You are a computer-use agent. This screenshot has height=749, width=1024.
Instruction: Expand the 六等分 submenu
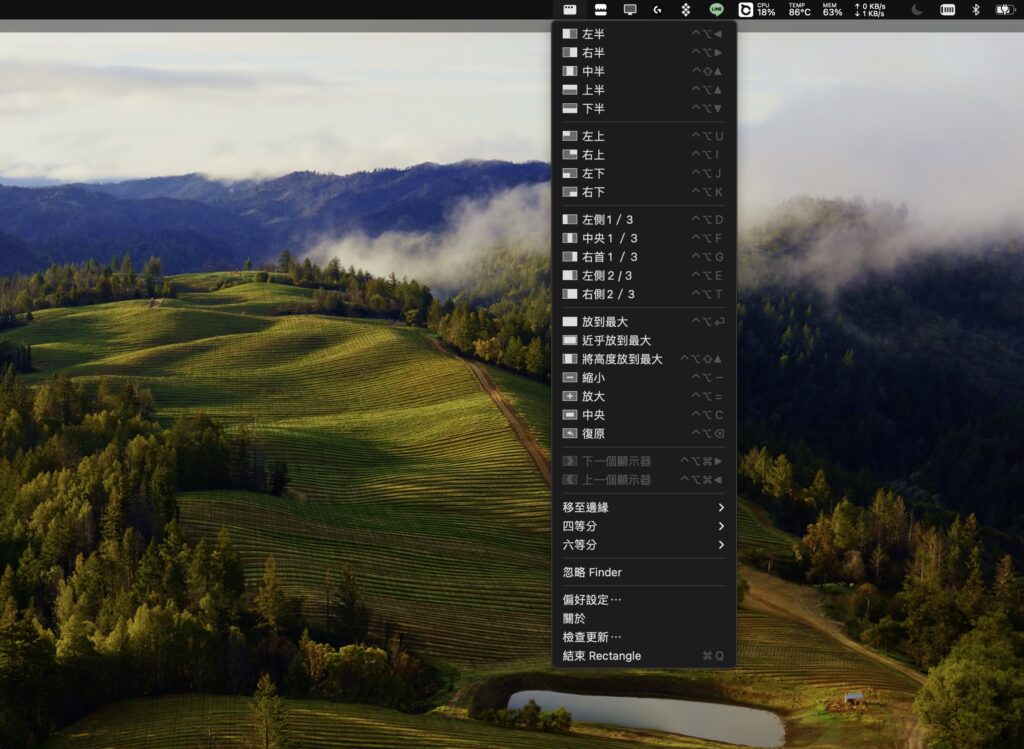pyautogui.click(x=643, y=545)
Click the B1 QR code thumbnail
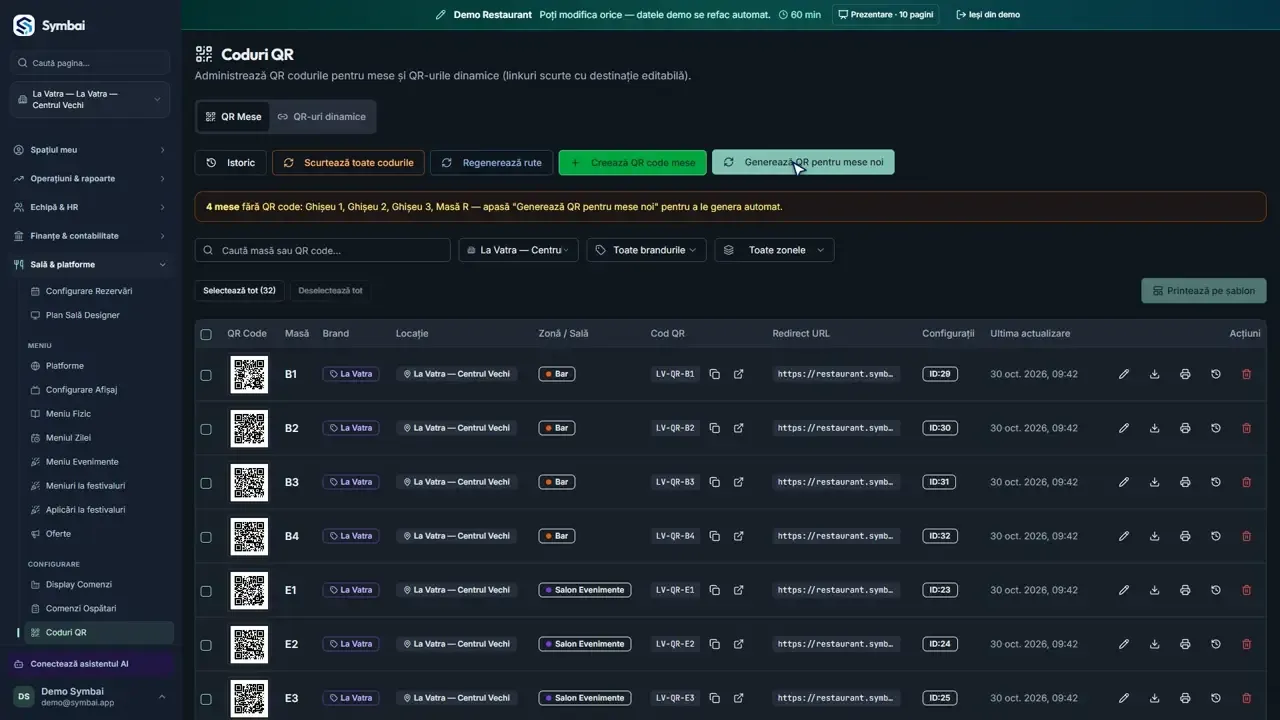The height and width of the screenshot is (720, 1280). pyautogui.click(x=249, y=374)
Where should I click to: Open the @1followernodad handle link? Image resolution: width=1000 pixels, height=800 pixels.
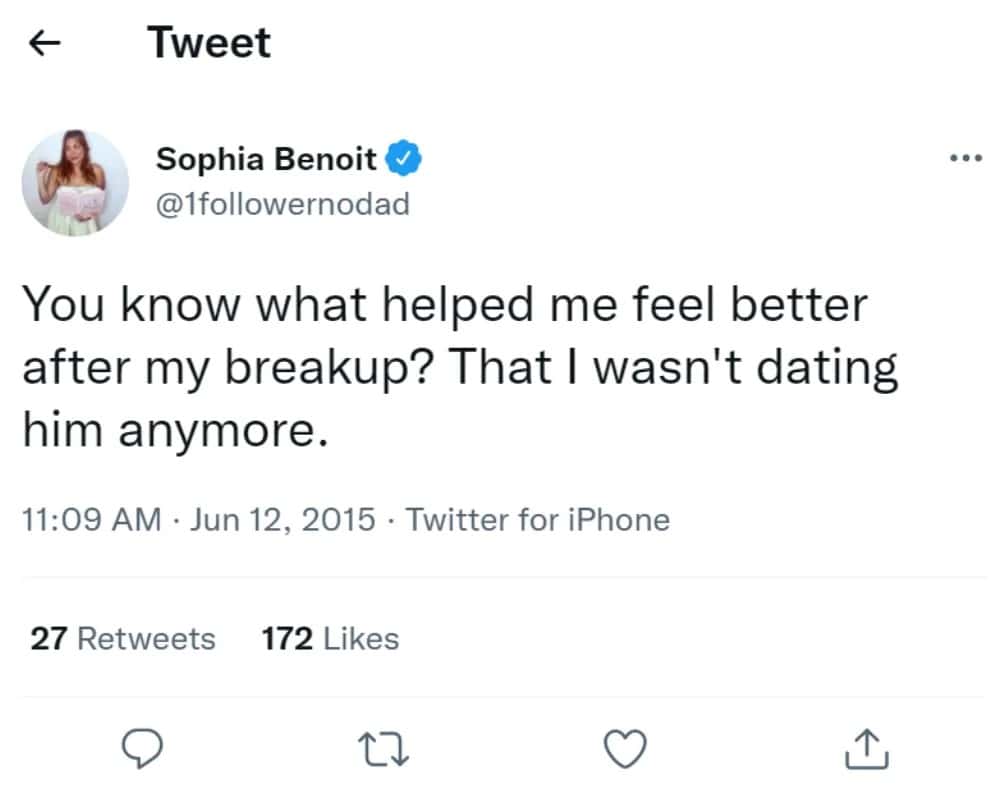coord(283,203)
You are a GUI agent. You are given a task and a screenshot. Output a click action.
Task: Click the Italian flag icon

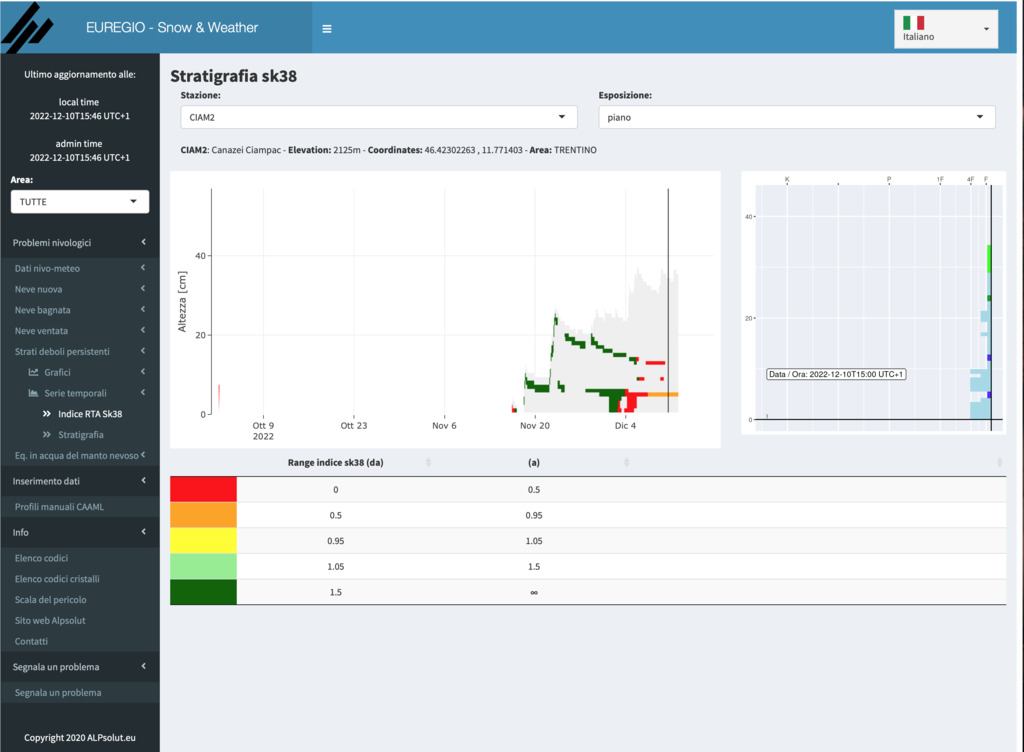point(913,23)
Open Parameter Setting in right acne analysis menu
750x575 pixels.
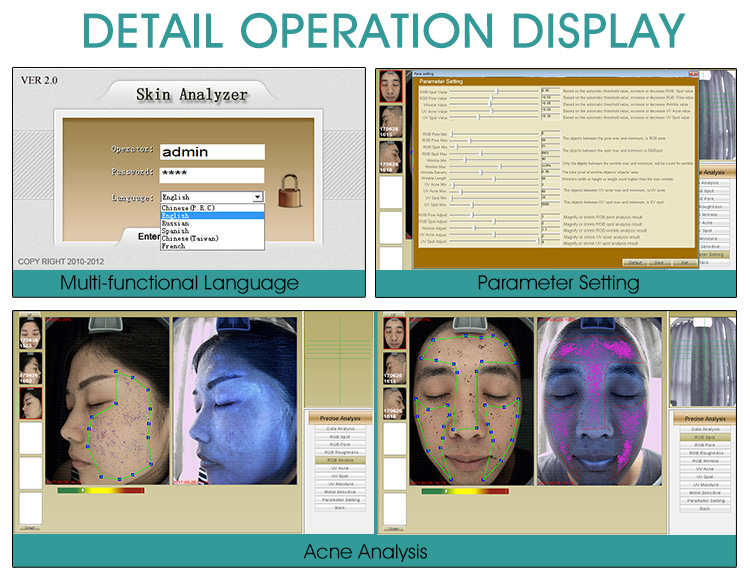tap(705, 500)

——————————

▶ Problem statement
Every line above should be returned exactly; the pictures stay out.

▶ Exercise answer
You are a computer-use agent. This screenshot has height=749, width=1024.
Instruction: Expand the 六等分 submenu
pyautogui.click(x=643, y=545)
Click the B1 QR code thumbnail
The height and width of the screenshot is (720, 1280). pyautogui.click(x=249, y=374)
Where should I click to: Open the @1followernodad handle link? Image resolution: width=1000 pixels, height=800 pixels.
coord(283,203)
You are a GUI agent. You are given a task and a screenshot. Output a click action.
Task: Click the Italian flag icon

point(913,23)
Open Parameter Setting in right acne analysis menu
750x575 pixels.
tap(705, 500)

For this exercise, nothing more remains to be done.